Hemorrhoids
The internal hemorrhoidal plexus of veins is located in the submucosal space above the valves of Morgagni. The anal canal separates it from the external hemorrhoidal venous plexus, but the two spaces communicate under the anal canal, the submucosa of which is attached to underlying tissue to form the interhemorrhoidal depression. Whenever the internal hemorrhoidal plexus is enlarged, there is associated increase in supporting tissue mass, and the resultant venous swelling is called an internal hemorrhoid. When veins in the external hemorrhoidal plexus become enlarged or thrombosed, the resultant bluish mass is called an external hemorrhoid.

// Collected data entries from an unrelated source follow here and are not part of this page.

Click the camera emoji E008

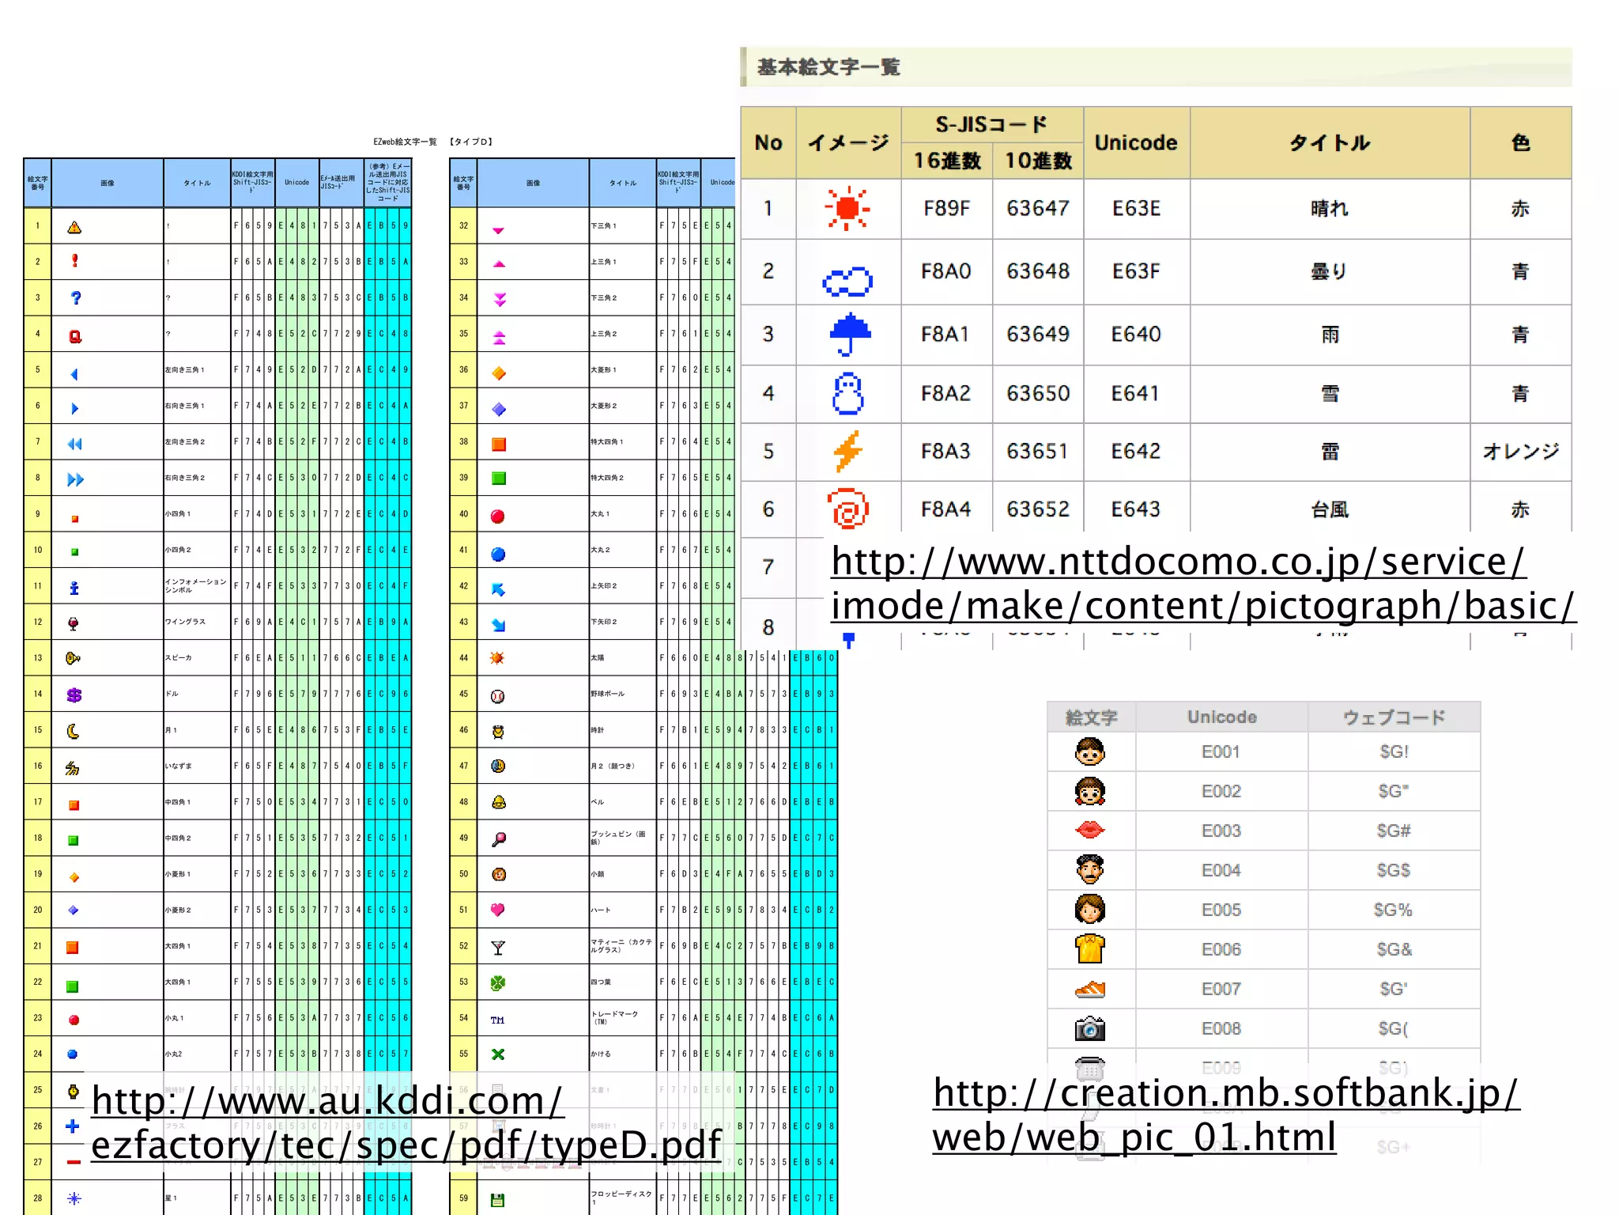1089,1028
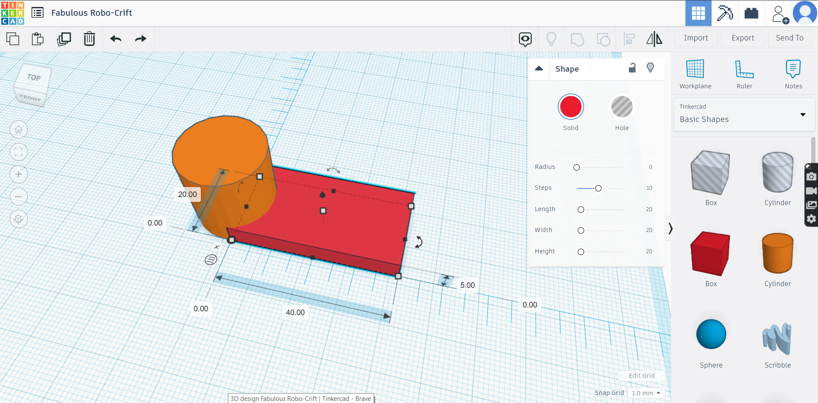Select the Workplane tool
Viewport: 818px width, 403px height.
tap(695, 73)
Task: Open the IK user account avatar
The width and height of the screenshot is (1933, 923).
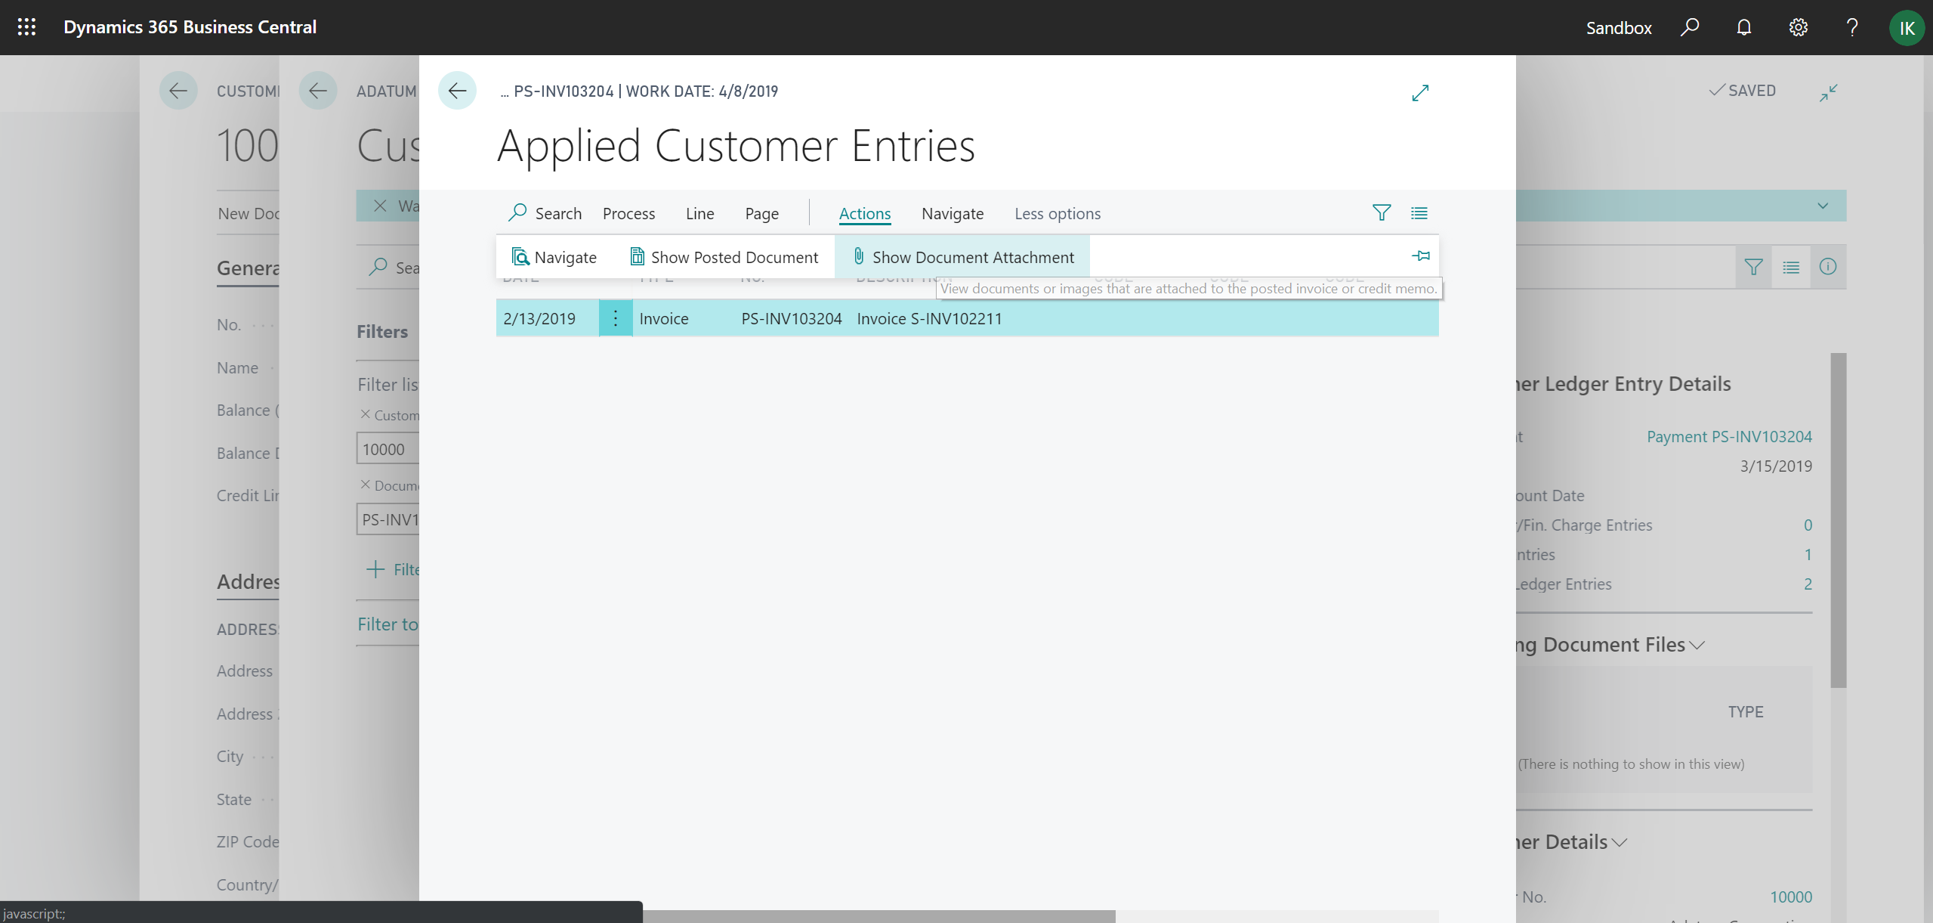Action: pyautogui.click(x=1907, y=27)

Both types of hemorrhoids are very common and are associated with increased hydrostatic pressure in the portal venous system, such as during pregnancy, straining at stool, or with cirrhosis. When internal hemorrhoids enlarge, pain is not a usual feature until the situation is complicated by thrombosis, infection, or erosion of the overlying mucosal surface. Most persons complain of bright red blood on the toilet tissue or coating the stool, with a feeling of vague anal discomfort. The discomfort is increased when the hemorrhoid enlarges or prolapses through the anus; prolapse is often accompanied by edema and sphincteric spasm. Prolapse, if not treated, usually becomes chronic as the muscularis stays stretched, and the patient complains of constant soiling of underclothing with very little pain. Prolapsed hemorrhoids may become infected or thrombosed; the overlying mucous membrane may bleed profusely as the result of the trauma of defecation.
External hemorrhoids, because they lie under the skin, are quite often painful, particularly if there is a sudden increase in their mass. These episodes result in a tender blue swelling at the anal verge due to thrombosis of a vein in the external plexus and need not be associated with enlargement of the internal veins. Since the thrombus usually lies at the level of the sphincteric muscles, anal spasm often occurs.

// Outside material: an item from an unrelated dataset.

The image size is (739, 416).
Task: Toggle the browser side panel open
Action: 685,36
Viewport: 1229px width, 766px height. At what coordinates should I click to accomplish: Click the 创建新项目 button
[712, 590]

The diagnosis of internal and external hemorrhoids is made by inspection, digital examination, and direct vision through the anoscope and proctoscope. Since such lesions are very common, they must not be regarded as the cause of rectal bleeding or chronic hypochromic anemia until a thorough investigation has been made of the more proximal gastrointestinal tract. Acute blood loss can occasionally be attributed to internal hemorrhoids. Chronic anemia in the presence of large but not definitely bleeding hemorrhoids should provoke a search for a polyp, cancer, or ulcer.
Most hemorrhoids respond to conservative therapy such as sitz baths or other forms of moist heat, suppositories, stool softeners, and bed rest. Internal hemorrhoids which remain permanently prolapsed are best treated surgically; milder degrees of prolapse or enlargement with pruritus ani or intermittent bleeding can be successfully handled by banding or injection of sclerosing solutions. External hemorrhoids which become acutely thrombosed are treated by incision, extraction of the clot, and compression of the incised area following clot removal. No surgical procedure should be carried out in the presence of acute inflammation of the anus, ulcerative proctitis, or ulcerative colitis. Both proctoscopy and barium enema should always be performed before a patient is subjected to hemorrhoidectomy.